Volvimos al pasillo y Aaron cerró la puerta de la habitación. Me dio la llave del balcón con una sonrisa y yo la acepté. Cuando abrí la entrada del balcón, una ráfaga de viento helado hizo que se me pusiera la piel de gallina. De un momento a otro, comencé a tiritar. Observé el bolso que llevaba al hombro en busca de mi chaqueta, pero no la encontré. ¿Me la había dejado en las sillas de antes? Suspiré y me froté los brazos con fuerza, en busca de calor. 
-¡Un momento! -Dijo Aaron volviendo dentro por un segundo, dejándome sola en aquel enorme balcón. Había un montón de plantas y un banco. Me senté en él, y pude observar todo el jardín desde ese ángulo. Era una vista increíble.
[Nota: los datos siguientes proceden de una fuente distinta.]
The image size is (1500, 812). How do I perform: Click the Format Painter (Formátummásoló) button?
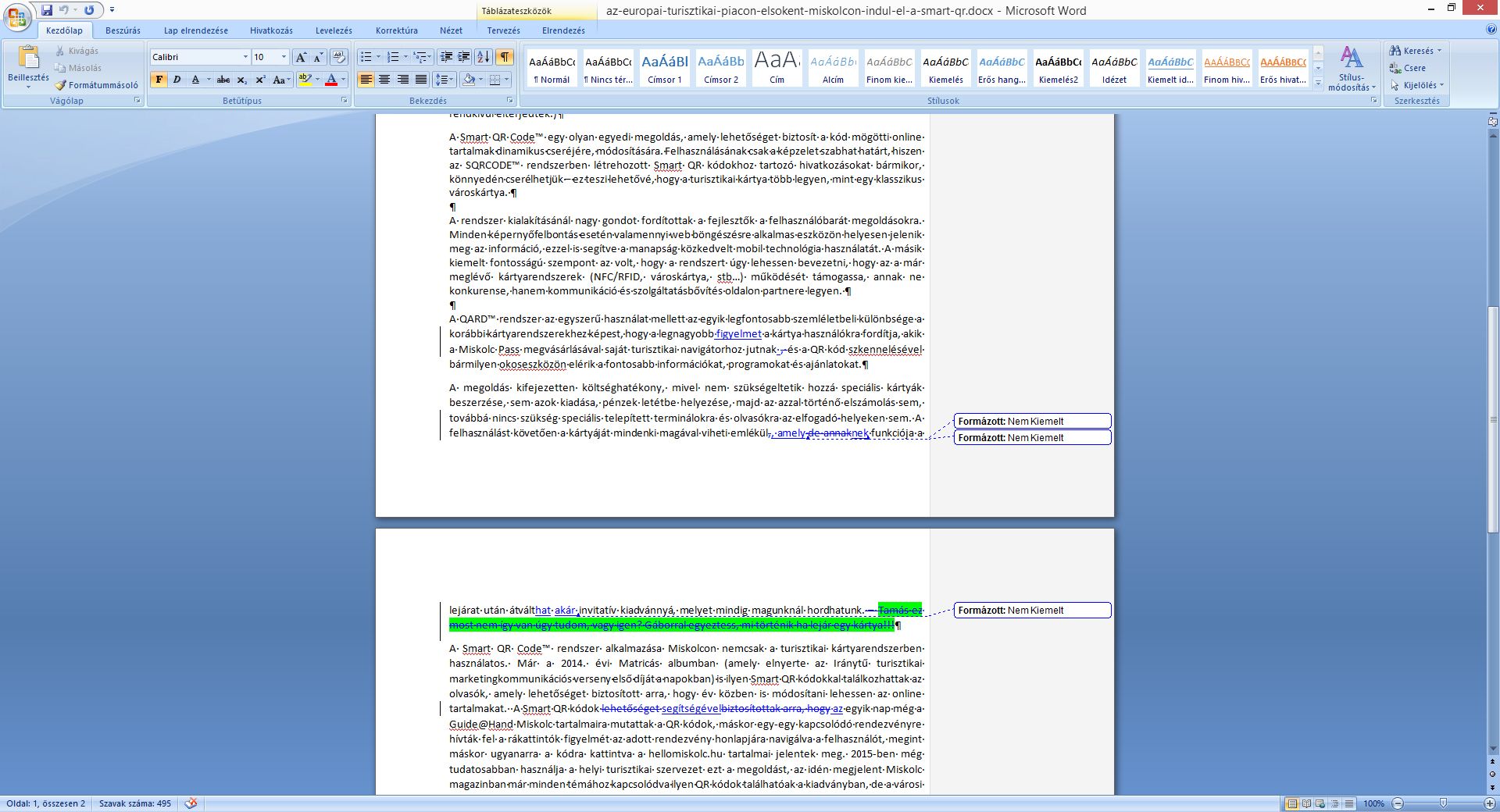(96, 85)
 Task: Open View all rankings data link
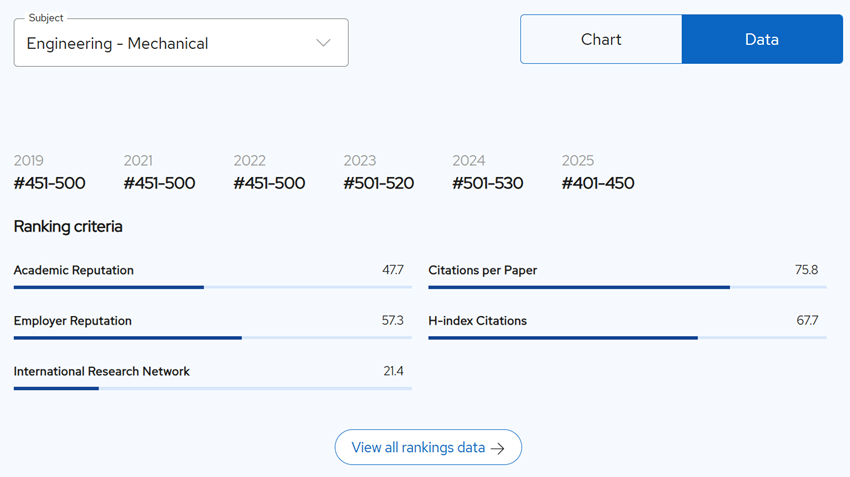click(428, 447)
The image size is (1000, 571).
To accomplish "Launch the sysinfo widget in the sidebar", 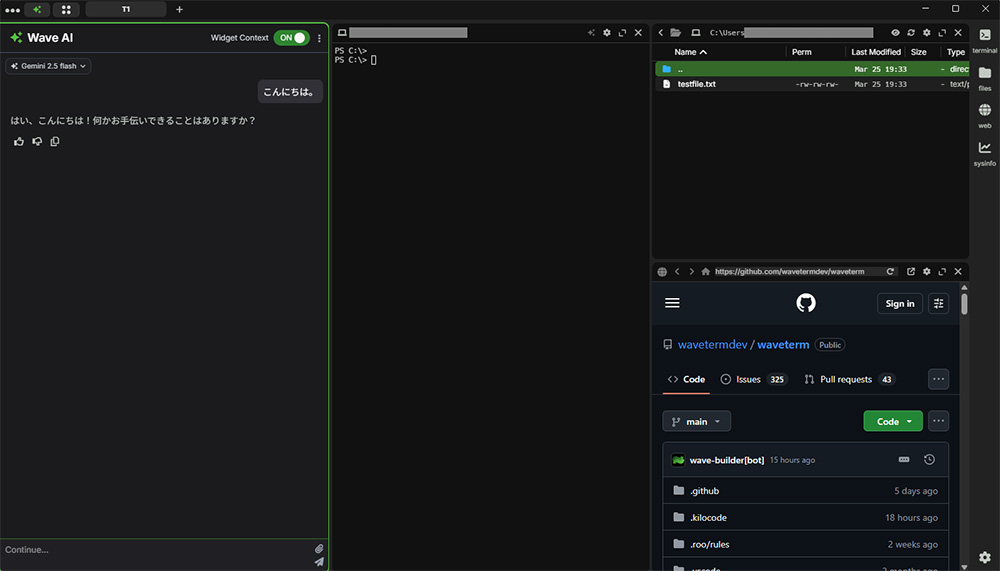I will click(984, 152).
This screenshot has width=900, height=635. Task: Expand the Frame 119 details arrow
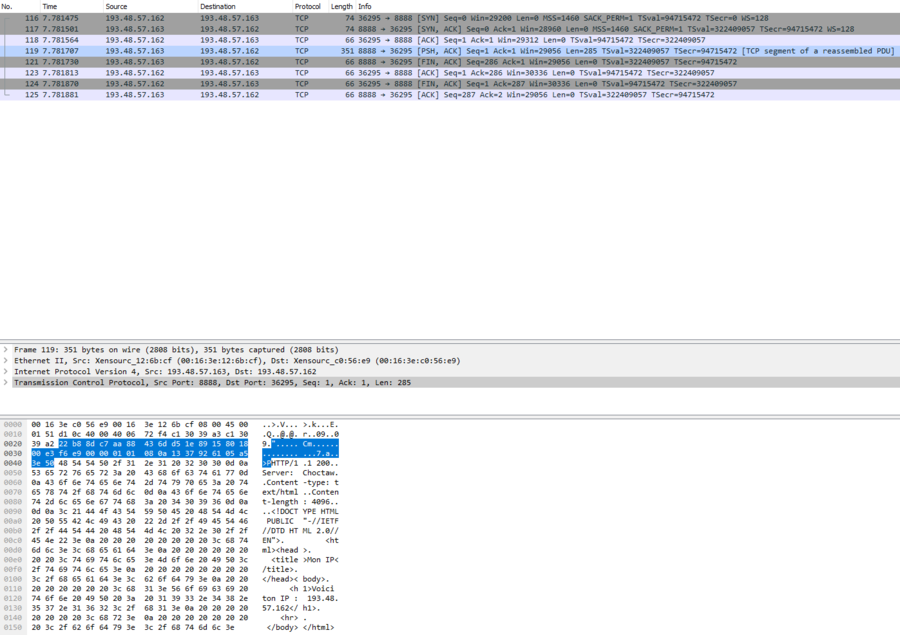point(6,349)
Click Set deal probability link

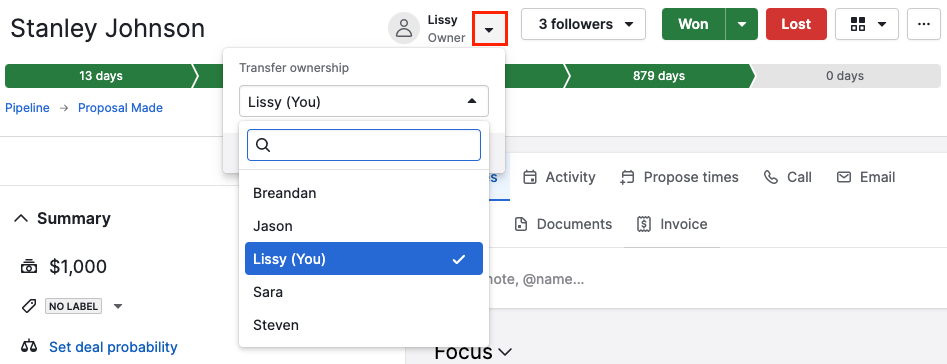(x=113, y=347)
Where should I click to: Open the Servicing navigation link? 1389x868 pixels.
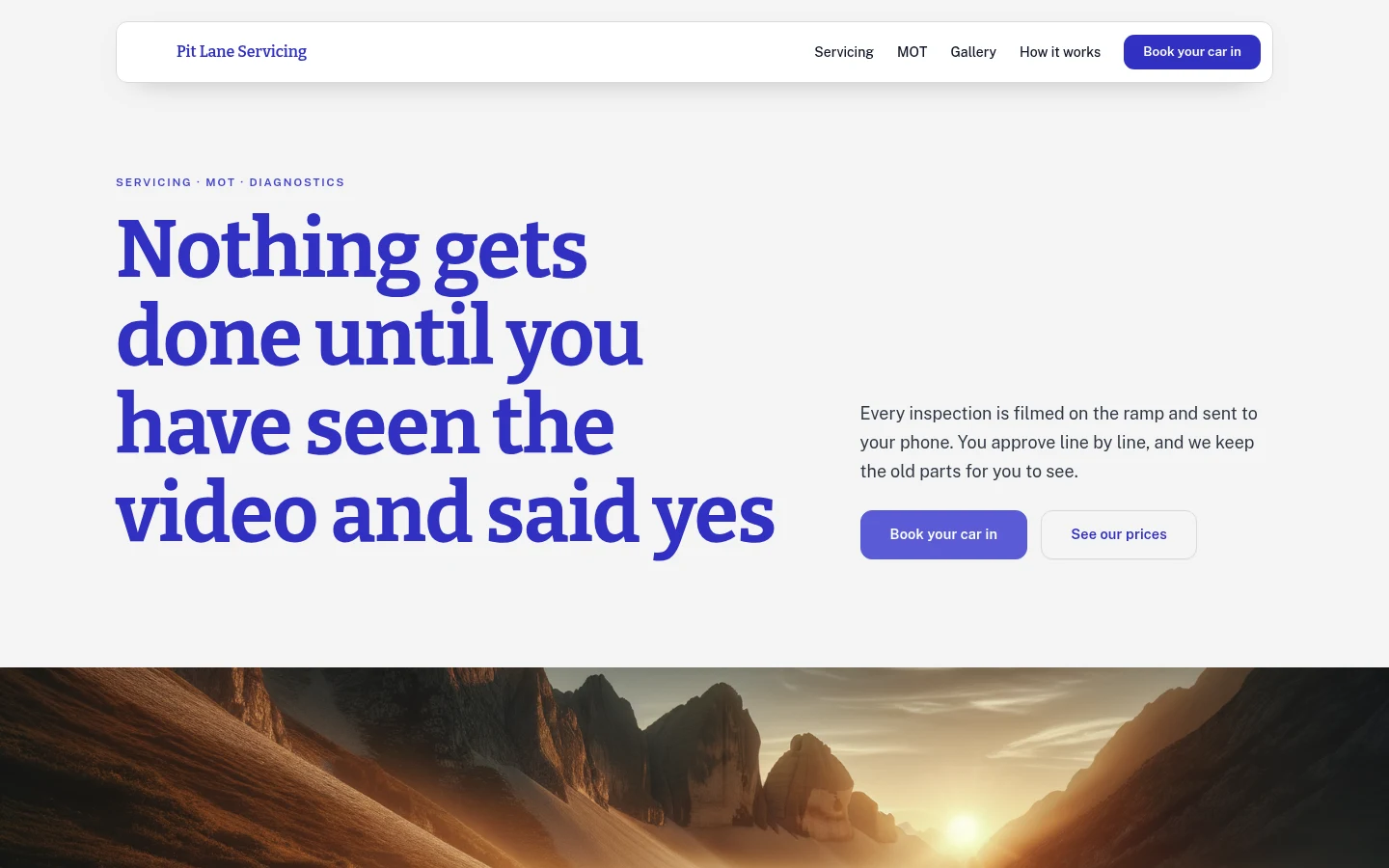(x=844, y=52)
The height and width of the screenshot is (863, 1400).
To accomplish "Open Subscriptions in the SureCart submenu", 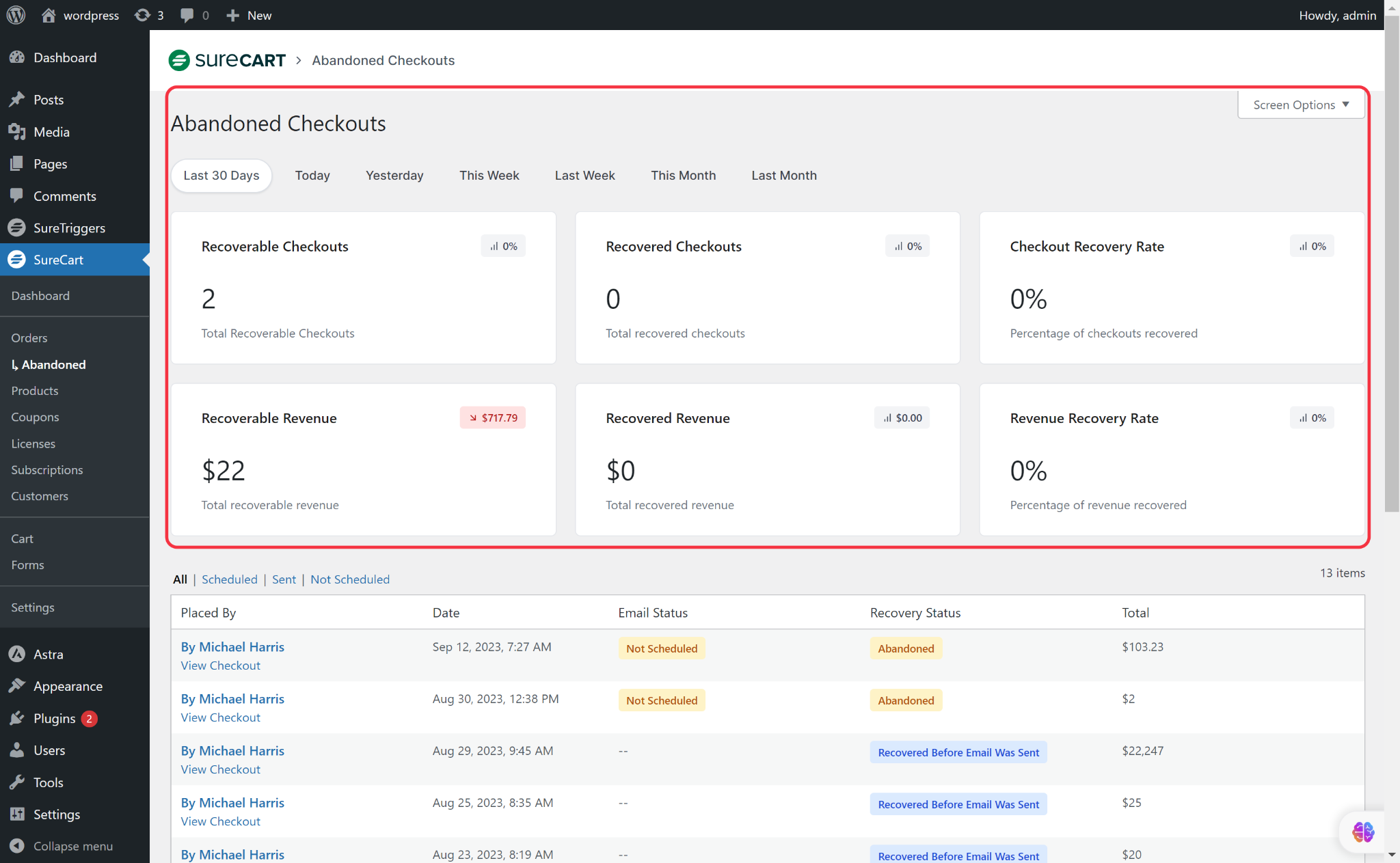I will (46, 470).
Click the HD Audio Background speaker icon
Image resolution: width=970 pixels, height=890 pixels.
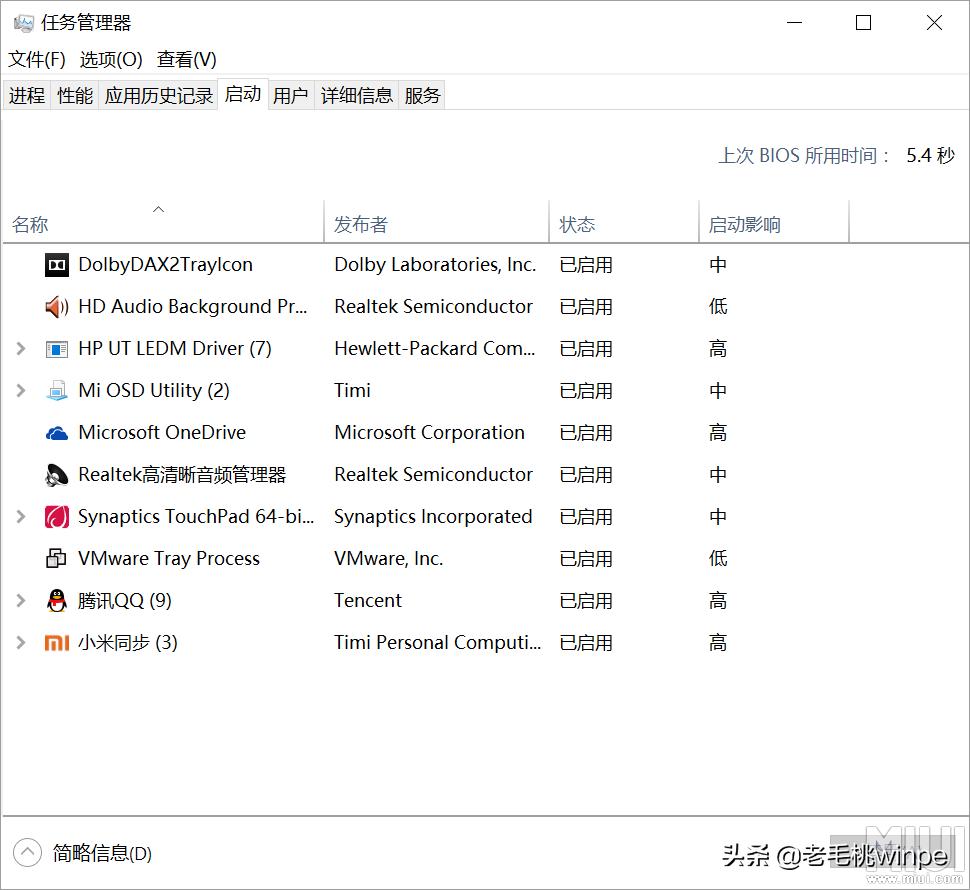(x=57, y=307)
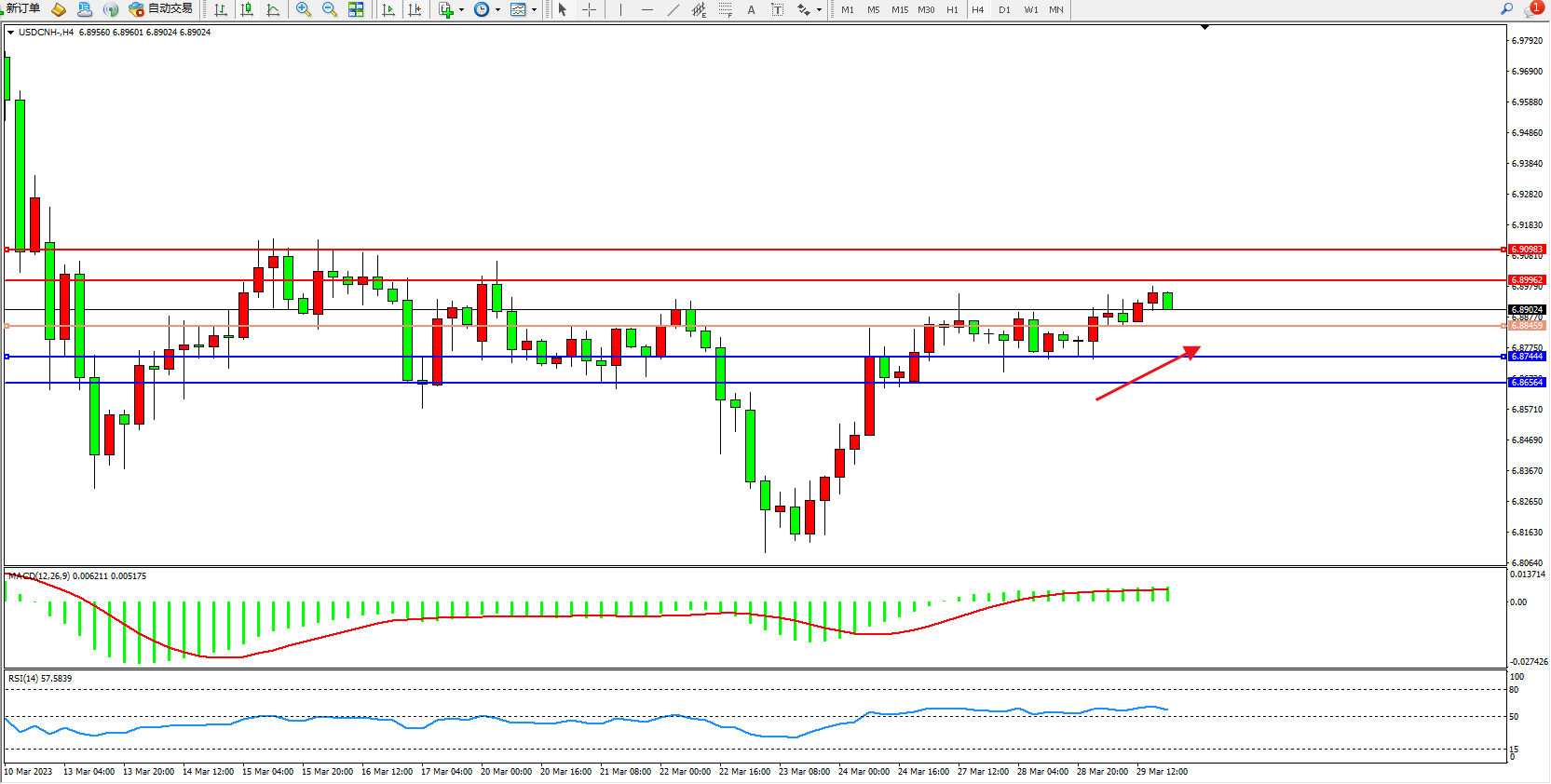Expand the chart templates dropdown arrow
Screen dimensions: 1551x784
[x=534, y=10]
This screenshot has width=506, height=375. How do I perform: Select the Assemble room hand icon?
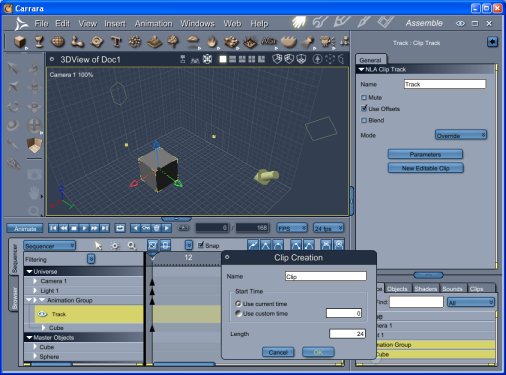(299, 22)
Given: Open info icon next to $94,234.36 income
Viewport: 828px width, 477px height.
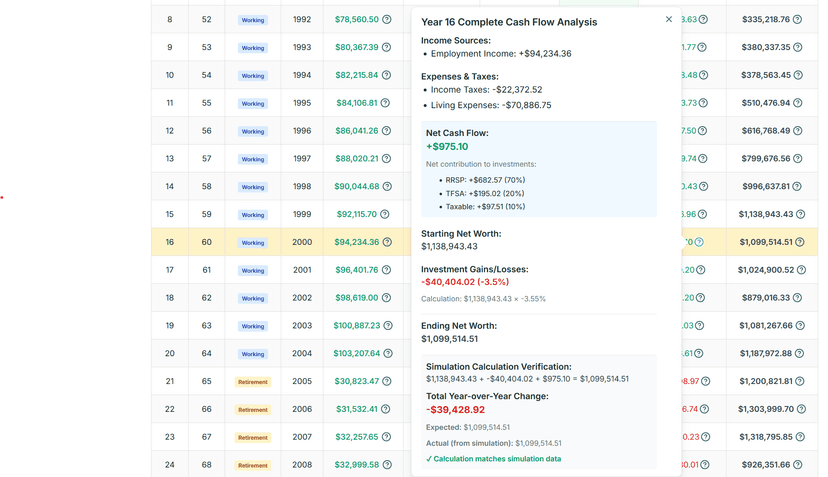Looking at the screenshot, I should (x=386, y=242).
De repente, sentí una manta sobre mí. Miré a mi derecha, donde Aaron se había sentado también. 
-Hace frío, ¿no? -Dijo refiriéndose al hecho de ponerme la manta. Yo asentí, me acerqué a él y lo tapé también con ella. 
-Lo mismo va para ti. -Respondí sonriendo.

Aaron Russel:
¿Cómo podía existir en el mundo una persona tan...? ¿Tan...? ¿Así? Cuando se acercó a mí y me puso la manta, me puse, literalmente, como un tomate. Si no se percató de ello fue gracias a que la incómoda máscara estaba cubriendo mi rostro. Cuando me tranquilicé, me la quité por comodidad. La chica me miró sorprendida y, después sonrió. Ah... Quizá no debí haberme quitado la máscara... Volví a sentir que la sangre se subía a mi cabeza.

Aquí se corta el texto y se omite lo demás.